Vorliegender Text:
──────────

Samstag, 14. August 2010

Geloven in het Leven - die 3JS für die Niederlande

Die Niederländer haben ihre Teilnehmer für den Eurovision Song Contest 2011 bereits nominiert, und zwar entschied sich die TROS für das Trio 3JS. Dies wurde von vielen Fans mittlerweile enthusiastisch begrüßt (ich mit einbeschlossen), andere wiederum fragen sich entsetzt, wie sich diese Musiker so einem albernen Spektakel wie dem ESC hingeben können. Grund für ihre Zusage ist ihre Wahrnehmung, dass neuerdings nicht mehr irgendwelche schrägen Nummern, sondern endlich wieder die Lieder und die Musik im Vordergrund stehen.

──────────

Einträge aus einer Datensammlung
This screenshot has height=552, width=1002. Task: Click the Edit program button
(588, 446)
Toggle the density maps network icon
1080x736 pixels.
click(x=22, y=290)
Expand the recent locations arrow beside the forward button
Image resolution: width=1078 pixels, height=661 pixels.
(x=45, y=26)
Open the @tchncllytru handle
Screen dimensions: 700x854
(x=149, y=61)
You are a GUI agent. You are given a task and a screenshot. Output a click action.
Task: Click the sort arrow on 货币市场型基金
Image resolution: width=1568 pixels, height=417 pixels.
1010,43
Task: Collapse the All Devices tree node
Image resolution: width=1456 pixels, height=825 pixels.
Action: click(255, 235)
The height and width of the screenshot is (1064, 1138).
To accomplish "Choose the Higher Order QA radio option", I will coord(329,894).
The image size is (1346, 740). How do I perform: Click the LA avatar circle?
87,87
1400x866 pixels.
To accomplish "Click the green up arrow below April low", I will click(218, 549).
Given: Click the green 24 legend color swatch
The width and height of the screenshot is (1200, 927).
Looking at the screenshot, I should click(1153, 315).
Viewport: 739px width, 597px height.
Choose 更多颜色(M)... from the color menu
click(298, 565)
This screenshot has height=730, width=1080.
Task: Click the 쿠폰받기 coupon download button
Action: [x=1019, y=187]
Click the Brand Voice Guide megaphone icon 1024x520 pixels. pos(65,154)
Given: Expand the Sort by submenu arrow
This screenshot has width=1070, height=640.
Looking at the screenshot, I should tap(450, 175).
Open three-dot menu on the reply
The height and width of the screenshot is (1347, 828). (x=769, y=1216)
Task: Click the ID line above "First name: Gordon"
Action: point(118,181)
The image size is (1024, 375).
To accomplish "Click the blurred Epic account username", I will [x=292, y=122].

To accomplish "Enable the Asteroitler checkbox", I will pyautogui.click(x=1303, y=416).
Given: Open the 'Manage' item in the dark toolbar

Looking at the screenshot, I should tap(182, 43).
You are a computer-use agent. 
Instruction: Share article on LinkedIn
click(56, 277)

──────────

Übungsaufgaben:
• A. Schreib den Text über die 3JS von "Die Niederländer haben" bis hinunter zu "im Vordergrund stehen." noch einmal ab und tausche dabei "Trio" gegen "Gruppe" aus.
• B. Wer hat sich laut dem Text über die 3JS für das Trio als Teilnehmer der Niederlande entschieden?

Ergebnisse:
• A.
Die Niederländer haben ihre Teilnehmer für den Eurovision Song Contest 2011 bereits nominiert, und zwar entschied sich die TROS für das Gruppe 3JS. Dies wurde von vielen Fans mittlerweile enthusiastisch begrüßt (ich mit einbeschlossen), andere wiederum fragen sich entsetzt, wie sich diese Musiker so einem albernen Spektakel wie dem ESC hingeben können. Grund für ihre Zusage ist ihre Wahrnehmung, dass neuerdings nicht mehr irgendwelche schrägen Nummern, sondern endlich wieder die Lieder und die Musik im Vordergrund stehen.

• B. Die TROS.